Janklaas is one of 385 people who live in 81 modest houses on the underdeveloped Bracken Hill land, surrounded by plantations and indigenous forests.
The community has been trying to raise funds to pay a lawyer to assist them to take PG Bison to court.
However, Janklaas said this has been been very difficult. “The company keeps doing things to frustrate us and they don’t even want us to go into the veld to collect wood,” she said.
“A house was also burnt down recently after a candle accident, and when we called them for help because they had the resources to put the fire out, they didn’t come,” she said.
She added: “One of their managers had given me permission to add an extra room to my house to use as a kitchen, but now they have taken me to court to remove it because he is denying he said it.”
Janklaas has also been accused of inciting the community to start a veld fire in the area recently. It left some residents jobless. “I have since been personally summonsed to pay R100 000 for the damage caused by the fire,” she said.

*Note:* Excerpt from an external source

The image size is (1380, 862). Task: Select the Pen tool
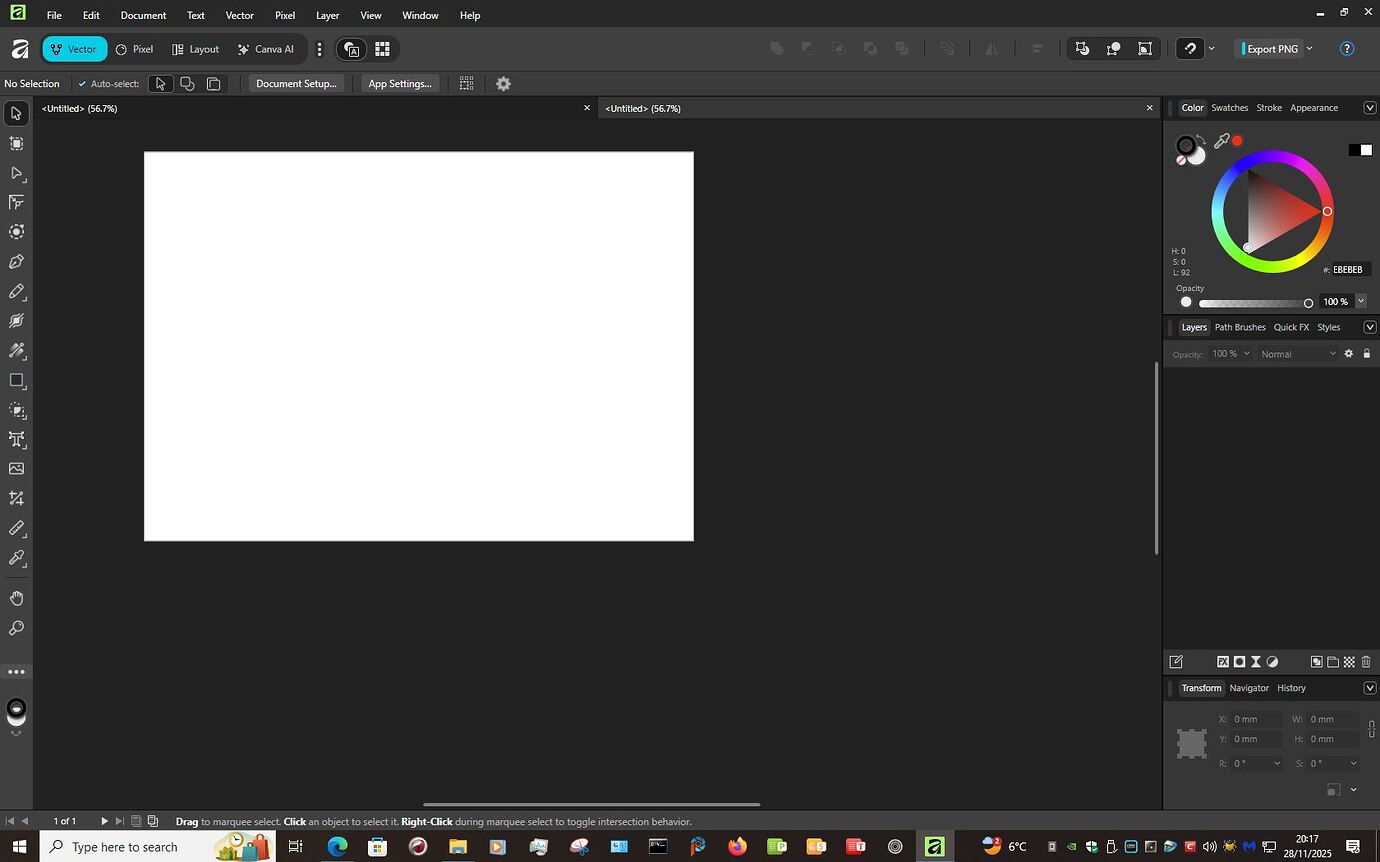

PG Bison CEO Gary Chaplin refused to respond to the allegations made by Janklaas.
However, he said: “PG Bison recognises the rights of individuals living on its property, and as such has been engaged in detailed discussions with the relevant community and municipal representatives.”
He added that PG Bison recently launched a home ownership scheme to assist communities to acquire houses in areas where sustainable and comprehensive basic services were in place.